The impact of penicillin resistance on the outcome of invasive Streptococcus pneumoniae infection in children

Abstract

Invasive infections caused by Streptococcus pneumoniae with reduced susceptibility to penicillin are increasing in prevalence in Australia. To determine the impact of reduced susceptibility of S. pneumoniae to penicillin on morbidity, mortality and treatment of invasive infection. Retrospective case note review of children with invasive S. pneumoniae infection over a 26 month period. Penicillin minimum inhibitory concentrations (MIC) were determined by E test. Primary clinical outcome measures included days to defervescence, duration of hospital stay, complication rates and mortality. The secondary outcome of financial cost was examined. Comparisons between outcomes of patients with infections caused by susceptible and non-susceptible strains were performed with Student's t test, Pearson chi2, Mann-Whitney U tests and multiple logistic regression. Sixty-eight episodes of invasive pneumococcal disease were reviewed: 14 isolates (21.1%) had reduced susceptibility or resistance to penicillin (PNSSP, MIC 0.125 mg/L-1.5 mg/L). Ten patients had meningitis, 21 had pneumonia, 22 had bacteraemia with another focus and 15 had bacteraemia without an obvious focus. PNSSP were more common in patients with meningitis and pneumonia. No patients died. Overall, patients with infections caused by PNSSP had significantly longer hospitalisation and longer time to defervescence. Complication rates were not significantly different between groups.
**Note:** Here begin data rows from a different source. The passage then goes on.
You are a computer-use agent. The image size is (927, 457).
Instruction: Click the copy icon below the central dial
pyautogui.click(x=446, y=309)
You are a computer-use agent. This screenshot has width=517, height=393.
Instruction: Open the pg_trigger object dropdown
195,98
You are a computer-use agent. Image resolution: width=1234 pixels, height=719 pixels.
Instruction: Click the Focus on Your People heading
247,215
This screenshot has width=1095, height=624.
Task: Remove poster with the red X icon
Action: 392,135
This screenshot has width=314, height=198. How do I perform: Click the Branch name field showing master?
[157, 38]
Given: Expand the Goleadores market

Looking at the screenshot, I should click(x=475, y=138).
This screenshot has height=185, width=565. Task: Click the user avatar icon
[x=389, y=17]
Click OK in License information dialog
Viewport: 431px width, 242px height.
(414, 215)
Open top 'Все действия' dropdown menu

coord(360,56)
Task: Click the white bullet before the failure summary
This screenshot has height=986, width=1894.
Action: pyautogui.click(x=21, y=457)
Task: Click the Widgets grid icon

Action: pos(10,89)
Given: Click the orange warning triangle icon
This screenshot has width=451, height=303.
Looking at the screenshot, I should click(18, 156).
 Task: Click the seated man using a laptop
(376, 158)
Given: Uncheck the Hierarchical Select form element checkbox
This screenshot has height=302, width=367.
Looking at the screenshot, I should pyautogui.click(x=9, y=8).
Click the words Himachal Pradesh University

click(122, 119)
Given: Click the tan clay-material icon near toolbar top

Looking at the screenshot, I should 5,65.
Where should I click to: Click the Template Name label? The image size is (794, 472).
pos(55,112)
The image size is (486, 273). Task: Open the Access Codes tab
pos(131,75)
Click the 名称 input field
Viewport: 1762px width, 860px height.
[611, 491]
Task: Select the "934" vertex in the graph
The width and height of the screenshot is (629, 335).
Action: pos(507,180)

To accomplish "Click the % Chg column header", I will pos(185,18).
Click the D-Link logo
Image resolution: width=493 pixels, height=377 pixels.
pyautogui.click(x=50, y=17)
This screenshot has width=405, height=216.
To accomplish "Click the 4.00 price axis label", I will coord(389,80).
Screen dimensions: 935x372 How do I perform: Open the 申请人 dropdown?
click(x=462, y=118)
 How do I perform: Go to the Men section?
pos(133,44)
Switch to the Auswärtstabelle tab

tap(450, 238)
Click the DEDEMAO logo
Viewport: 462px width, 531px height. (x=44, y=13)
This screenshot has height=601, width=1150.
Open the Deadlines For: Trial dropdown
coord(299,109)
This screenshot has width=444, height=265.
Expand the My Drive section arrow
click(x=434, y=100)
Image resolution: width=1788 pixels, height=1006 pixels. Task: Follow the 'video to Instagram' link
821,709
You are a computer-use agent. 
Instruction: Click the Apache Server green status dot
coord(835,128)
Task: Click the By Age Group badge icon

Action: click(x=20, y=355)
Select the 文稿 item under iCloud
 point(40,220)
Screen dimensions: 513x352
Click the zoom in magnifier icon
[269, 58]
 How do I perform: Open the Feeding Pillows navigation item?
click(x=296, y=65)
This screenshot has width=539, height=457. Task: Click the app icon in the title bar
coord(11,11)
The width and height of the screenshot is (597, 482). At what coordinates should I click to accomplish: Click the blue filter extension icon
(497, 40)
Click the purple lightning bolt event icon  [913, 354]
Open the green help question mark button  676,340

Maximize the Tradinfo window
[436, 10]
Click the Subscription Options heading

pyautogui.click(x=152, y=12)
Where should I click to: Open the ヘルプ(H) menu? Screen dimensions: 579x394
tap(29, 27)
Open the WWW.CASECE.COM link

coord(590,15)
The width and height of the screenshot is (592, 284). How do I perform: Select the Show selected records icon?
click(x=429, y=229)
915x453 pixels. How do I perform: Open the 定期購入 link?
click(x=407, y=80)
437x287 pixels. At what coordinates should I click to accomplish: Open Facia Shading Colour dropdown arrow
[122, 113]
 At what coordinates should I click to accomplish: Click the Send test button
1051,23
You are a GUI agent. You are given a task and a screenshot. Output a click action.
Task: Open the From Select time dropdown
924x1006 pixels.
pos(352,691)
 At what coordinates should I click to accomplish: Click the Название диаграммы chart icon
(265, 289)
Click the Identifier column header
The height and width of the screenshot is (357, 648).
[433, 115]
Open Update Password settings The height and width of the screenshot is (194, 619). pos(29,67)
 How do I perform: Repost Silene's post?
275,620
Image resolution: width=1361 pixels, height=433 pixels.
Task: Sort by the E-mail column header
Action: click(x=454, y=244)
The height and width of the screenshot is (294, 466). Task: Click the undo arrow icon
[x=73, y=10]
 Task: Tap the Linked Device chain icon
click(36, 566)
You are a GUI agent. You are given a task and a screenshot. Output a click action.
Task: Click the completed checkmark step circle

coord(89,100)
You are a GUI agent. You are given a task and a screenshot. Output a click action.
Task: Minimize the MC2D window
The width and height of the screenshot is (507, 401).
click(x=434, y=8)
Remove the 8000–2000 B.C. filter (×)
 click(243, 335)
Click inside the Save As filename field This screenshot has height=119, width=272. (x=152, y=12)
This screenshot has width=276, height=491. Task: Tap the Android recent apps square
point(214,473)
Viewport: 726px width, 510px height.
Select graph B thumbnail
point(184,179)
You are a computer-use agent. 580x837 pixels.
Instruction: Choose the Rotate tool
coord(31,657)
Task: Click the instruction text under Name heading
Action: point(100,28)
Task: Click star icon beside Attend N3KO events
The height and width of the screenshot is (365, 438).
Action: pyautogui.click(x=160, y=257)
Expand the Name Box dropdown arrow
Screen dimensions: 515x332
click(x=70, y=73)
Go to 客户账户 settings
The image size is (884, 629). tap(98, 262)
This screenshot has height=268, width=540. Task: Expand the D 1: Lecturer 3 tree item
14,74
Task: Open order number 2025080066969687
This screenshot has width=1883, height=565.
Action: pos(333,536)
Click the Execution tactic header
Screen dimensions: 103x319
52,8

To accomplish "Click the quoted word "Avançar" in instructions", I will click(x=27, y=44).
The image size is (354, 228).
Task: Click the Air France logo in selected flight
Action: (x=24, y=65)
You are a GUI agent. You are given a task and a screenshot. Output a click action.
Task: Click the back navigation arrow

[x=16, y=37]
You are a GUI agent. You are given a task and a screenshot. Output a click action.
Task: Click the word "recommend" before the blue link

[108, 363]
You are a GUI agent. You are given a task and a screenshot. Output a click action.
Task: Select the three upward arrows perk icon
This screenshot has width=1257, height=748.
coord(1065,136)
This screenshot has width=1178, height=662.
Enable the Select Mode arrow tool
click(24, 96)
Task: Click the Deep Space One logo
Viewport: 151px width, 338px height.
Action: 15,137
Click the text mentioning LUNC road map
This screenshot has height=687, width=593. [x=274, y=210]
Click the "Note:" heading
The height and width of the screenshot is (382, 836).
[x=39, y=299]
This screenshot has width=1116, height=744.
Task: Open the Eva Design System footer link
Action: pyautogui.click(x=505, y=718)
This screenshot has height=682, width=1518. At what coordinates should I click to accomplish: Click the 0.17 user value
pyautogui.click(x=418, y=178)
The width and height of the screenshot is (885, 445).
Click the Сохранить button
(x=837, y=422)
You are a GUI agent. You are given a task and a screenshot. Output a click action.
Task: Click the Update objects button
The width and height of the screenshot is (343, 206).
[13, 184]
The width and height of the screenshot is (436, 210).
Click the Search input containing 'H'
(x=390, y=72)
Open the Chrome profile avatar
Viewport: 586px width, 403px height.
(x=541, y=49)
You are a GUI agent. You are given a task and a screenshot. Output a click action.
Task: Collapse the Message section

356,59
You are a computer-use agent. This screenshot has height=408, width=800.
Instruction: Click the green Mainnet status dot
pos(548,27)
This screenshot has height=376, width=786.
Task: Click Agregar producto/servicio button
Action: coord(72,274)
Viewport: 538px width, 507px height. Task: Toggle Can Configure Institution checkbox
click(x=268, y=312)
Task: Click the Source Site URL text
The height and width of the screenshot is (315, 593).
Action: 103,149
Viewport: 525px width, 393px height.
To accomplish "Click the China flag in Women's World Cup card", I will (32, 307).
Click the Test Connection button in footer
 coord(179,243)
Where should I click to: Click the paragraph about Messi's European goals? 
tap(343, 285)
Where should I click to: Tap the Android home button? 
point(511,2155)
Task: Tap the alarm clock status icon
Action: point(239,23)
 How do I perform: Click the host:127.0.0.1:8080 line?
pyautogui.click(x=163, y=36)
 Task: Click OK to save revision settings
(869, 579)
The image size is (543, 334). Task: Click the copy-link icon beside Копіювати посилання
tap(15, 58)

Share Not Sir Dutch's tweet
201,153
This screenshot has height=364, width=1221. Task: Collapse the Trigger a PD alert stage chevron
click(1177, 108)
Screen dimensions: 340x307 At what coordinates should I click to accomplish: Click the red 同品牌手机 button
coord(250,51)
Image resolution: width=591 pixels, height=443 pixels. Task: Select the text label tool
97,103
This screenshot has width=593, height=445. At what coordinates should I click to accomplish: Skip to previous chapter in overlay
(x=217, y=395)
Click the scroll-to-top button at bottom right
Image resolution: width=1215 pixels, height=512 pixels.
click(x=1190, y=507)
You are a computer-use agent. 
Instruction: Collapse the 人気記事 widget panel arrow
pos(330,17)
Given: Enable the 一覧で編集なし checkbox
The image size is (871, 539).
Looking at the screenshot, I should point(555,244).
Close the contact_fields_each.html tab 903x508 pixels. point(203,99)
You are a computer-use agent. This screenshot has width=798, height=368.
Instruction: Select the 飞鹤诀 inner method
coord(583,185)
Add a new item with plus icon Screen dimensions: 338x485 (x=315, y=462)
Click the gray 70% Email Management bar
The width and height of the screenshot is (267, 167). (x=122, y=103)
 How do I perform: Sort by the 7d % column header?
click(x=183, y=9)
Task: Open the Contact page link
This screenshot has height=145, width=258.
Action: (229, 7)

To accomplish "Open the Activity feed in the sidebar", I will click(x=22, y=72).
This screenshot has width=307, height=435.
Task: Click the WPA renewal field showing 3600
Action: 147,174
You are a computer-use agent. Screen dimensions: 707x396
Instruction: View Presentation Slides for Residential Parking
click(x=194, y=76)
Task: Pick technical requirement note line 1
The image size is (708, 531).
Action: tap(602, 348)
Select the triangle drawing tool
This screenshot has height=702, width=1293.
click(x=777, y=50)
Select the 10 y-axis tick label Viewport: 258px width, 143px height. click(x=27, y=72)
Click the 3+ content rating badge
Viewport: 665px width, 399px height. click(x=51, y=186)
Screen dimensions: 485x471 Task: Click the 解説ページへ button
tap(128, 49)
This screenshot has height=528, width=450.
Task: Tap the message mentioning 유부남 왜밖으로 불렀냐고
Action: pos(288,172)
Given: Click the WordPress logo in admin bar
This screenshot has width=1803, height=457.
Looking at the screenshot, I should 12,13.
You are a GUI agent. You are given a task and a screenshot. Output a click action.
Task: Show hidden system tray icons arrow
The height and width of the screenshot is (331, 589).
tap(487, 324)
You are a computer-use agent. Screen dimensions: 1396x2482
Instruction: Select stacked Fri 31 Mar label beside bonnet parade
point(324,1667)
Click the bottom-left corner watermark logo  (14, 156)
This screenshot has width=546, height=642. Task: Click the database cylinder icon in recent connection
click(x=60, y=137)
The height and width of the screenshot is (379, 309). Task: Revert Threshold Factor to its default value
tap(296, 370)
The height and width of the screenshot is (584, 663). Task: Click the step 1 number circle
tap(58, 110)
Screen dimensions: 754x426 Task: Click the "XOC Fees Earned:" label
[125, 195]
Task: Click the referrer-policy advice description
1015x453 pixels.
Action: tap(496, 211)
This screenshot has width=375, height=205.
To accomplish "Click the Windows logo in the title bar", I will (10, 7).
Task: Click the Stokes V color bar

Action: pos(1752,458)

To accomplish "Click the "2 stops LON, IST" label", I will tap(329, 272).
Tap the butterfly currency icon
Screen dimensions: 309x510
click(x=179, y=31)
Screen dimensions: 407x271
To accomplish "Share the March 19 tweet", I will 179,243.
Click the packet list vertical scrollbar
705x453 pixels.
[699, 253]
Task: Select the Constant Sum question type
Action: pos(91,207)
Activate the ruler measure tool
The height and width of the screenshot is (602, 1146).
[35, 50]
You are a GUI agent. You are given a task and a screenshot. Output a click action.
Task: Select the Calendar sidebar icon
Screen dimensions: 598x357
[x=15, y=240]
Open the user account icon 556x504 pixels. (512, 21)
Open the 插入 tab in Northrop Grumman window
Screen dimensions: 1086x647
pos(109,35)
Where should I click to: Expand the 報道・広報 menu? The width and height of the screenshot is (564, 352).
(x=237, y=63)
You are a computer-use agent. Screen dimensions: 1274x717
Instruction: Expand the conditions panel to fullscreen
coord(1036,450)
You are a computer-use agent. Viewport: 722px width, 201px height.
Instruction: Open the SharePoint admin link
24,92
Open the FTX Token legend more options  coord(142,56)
Outcome differences were no longer significant when meningitis patients were excluded from the analysis. The PNSSP group received more expensive intravenous antibiotics and their infections were significantly more costly to treat. Infections with penicillin non-susceptible S. pneumoniae are associated with higher morbidity than infections with penicillin susceptible strains, and treatment of these infections is more expensive, due to higher drug costs and longer hospital stay.